● **Work instructions**:
Within the listing below, how many lines hold the string "computer"? Only the number should be given.

Top of Input

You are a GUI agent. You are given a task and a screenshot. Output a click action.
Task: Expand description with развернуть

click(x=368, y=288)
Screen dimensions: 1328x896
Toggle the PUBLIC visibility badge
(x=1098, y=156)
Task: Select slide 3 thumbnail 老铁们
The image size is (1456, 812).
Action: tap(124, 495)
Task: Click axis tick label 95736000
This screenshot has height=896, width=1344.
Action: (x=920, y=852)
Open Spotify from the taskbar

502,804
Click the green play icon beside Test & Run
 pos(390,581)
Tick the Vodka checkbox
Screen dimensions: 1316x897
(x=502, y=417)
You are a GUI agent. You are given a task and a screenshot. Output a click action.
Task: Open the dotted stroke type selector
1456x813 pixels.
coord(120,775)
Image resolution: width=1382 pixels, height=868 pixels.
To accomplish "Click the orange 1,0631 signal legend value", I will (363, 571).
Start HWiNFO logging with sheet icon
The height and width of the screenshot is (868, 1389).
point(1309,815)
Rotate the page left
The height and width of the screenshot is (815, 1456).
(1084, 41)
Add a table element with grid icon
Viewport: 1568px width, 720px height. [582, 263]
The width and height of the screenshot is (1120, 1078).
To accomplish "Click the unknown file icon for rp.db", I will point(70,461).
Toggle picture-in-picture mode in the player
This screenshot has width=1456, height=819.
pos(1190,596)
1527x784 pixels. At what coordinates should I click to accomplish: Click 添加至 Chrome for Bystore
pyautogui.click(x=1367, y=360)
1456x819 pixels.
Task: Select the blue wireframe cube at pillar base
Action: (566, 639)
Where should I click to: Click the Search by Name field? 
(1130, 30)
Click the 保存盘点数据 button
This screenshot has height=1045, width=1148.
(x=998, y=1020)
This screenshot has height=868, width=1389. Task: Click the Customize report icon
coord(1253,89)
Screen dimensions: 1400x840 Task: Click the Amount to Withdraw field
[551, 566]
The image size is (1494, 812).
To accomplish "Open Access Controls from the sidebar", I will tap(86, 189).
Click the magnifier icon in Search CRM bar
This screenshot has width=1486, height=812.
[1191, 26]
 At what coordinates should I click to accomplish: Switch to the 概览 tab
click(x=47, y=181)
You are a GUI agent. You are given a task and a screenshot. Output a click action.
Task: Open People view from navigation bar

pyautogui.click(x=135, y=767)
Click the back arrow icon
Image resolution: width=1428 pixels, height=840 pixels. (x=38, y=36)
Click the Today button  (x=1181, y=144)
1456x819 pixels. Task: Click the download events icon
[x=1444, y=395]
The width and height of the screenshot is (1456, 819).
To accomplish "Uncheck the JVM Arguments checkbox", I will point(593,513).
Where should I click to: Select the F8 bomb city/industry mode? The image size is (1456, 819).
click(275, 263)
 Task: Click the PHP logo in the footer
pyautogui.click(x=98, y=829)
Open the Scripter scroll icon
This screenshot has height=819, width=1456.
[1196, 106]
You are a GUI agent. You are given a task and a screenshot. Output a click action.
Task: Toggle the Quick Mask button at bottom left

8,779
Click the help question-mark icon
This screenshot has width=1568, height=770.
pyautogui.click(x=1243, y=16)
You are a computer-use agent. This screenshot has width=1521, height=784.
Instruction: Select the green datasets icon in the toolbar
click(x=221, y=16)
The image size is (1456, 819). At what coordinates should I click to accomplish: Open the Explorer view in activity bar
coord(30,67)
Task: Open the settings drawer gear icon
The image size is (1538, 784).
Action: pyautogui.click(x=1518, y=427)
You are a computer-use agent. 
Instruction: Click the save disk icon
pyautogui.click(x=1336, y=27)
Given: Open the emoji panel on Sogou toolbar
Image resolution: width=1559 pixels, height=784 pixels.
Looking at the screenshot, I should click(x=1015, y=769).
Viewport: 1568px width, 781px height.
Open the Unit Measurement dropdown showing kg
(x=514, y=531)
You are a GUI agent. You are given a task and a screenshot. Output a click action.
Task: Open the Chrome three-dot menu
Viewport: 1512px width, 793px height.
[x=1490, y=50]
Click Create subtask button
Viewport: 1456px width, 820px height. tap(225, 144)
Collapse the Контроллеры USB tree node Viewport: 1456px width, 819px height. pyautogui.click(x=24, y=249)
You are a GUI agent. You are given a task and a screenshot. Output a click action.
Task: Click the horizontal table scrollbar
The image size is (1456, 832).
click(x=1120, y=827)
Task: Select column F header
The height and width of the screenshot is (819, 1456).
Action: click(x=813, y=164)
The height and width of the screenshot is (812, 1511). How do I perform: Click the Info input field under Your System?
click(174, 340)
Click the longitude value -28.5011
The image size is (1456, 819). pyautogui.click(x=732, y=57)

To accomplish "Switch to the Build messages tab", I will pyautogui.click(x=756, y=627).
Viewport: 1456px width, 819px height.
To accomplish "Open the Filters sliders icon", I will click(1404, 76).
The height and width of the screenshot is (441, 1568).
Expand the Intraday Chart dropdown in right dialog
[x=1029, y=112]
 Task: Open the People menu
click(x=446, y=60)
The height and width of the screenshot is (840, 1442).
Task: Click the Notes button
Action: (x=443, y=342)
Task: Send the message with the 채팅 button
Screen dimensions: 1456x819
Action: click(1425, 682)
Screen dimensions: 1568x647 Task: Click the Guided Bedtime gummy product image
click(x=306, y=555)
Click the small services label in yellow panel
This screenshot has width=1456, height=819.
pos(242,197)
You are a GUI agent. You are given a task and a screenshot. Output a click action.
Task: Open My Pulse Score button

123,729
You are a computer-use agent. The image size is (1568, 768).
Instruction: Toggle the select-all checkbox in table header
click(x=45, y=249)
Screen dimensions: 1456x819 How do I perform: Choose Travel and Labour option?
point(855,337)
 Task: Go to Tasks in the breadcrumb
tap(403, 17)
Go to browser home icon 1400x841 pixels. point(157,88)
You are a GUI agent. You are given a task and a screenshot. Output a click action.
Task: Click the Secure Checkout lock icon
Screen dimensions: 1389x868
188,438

Bottom of Input

● **Response to this task**:
3